_What the task asks_
Across the entries below, count the lines in which the word "Locate" occurs. Reply with the count alone.

##########

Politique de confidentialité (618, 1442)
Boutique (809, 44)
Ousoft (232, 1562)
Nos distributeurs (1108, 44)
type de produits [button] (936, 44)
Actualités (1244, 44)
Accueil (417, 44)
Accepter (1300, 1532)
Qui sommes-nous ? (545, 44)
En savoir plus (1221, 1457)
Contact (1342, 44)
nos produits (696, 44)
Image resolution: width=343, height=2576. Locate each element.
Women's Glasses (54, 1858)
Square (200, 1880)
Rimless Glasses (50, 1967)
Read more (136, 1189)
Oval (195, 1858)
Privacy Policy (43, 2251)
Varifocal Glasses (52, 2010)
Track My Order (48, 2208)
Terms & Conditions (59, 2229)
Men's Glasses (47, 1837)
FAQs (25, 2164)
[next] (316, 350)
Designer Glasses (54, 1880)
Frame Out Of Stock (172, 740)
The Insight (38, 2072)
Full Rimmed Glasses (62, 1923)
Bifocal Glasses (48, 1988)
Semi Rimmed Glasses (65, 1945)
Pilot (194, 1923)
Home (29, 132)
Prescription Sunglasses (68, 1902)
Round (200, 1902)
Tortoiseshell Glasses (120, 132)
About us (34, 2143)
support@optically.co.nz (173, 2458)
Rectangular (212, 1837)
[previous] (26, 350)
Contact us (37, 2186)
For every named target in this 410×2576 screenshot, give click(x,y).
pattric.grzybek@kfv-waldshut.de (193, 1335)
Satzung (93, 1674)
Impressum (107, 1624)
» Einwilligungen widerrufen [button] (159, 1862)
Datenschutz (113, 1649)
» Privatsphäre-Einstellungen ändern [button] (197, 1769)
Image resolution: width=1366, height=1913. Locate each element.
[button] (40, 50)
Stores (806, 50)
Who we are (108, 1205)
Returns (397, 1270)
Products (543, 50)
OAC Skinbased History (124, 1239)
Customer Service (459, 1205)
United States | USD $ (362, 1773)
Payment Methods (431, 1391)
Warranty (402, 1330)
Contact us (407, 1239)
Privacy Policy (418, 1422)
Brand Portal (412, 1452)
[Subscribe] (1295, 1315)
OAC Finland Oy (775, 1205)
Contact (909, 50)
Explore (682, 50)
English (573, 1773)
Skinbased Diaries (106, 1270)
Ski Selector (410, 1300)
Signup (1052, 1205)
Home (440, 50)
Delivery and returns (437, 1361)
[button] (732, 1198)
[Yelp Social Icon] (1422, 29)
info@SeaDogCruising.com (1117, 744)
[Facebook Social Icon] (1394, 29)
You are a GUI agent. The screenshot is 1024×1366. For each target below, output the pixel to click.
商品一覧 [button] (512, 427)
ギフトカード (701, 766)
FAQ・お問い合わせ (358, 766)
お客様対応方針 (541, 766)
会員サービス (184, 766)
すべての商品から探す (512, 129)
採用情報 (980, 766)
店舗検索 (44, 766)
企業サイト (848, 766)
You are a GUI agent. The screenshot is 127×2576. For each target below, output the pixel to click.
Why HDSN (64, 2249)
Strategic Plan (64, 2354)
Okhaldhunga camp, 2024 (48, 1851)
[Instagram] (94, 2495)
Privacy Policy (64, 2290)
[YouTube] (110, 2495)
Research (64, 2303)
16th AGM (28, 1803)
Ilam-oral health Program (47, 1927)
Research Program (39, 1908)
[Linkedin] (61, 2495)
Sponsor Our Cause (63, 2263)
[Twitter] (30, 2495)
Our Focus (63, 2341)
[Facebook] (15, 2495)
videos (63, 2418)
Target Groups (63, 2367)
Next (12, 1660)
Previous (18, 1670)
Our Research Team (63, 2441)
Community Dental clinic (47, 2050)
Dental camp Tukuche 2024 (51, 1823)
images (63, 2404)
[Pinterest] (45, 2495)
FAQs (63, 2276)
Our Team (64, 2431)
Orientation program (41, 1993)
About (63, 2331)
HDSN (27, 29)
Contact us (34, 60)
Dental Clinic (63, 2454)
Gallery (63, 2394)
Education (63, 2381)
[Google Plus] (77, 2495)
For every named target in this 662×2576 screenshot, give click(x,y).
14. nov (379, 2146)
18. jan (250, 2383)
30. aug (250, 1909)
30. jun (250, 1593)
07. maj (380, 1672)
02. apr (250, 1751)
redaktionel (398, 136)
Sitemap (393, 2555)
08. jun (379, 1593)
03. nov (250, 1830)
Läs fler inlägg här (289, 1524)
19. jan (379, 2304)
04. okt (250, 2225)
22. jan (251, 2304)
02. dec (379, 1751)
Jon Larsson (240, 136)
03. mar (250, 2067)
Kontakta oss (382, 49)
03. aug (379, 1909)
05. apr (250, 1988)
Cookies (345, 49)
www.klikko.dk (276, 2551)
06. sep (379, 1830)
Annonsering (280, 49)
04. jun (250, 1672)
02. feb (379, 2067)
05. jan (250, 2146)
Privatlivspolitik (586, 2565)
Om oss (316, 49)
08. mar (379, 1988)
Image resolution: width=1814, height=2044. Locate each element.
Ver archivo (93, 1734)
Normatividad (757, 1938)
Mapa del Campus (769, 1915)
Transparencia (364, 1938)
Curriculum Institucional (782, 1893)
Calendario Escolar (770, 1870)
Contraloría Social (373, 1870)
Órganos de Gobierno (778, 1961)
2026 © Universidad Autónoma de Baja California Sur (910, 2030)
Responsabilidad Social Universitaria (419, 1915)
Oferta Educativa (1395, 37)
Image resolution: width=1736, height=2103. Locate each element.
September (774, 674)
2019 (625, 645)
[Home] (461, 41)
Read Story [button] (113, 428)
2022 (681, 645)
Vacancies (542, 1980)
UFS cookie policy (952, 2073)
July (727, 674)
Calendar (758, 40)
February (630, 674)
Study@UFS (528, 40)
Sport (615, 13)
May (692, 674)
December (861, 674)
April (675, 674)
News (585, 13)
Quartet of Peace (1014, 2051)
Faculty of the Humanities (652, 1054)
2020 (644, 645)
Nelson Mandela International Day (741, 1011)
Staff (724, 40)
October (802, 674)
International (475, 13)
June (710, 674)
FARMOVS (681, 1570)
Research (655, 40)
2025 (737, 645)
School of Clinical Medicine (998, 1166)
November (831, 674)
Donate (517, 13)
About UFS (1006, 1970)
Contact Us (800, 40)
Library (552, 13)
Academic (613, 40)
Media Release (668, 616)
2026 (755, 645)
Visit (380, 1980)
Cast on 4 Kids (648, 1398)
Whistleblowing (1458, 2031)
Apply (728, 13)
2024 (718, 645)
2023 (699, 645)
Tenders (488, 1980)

##########

_Solution to this exercise_
4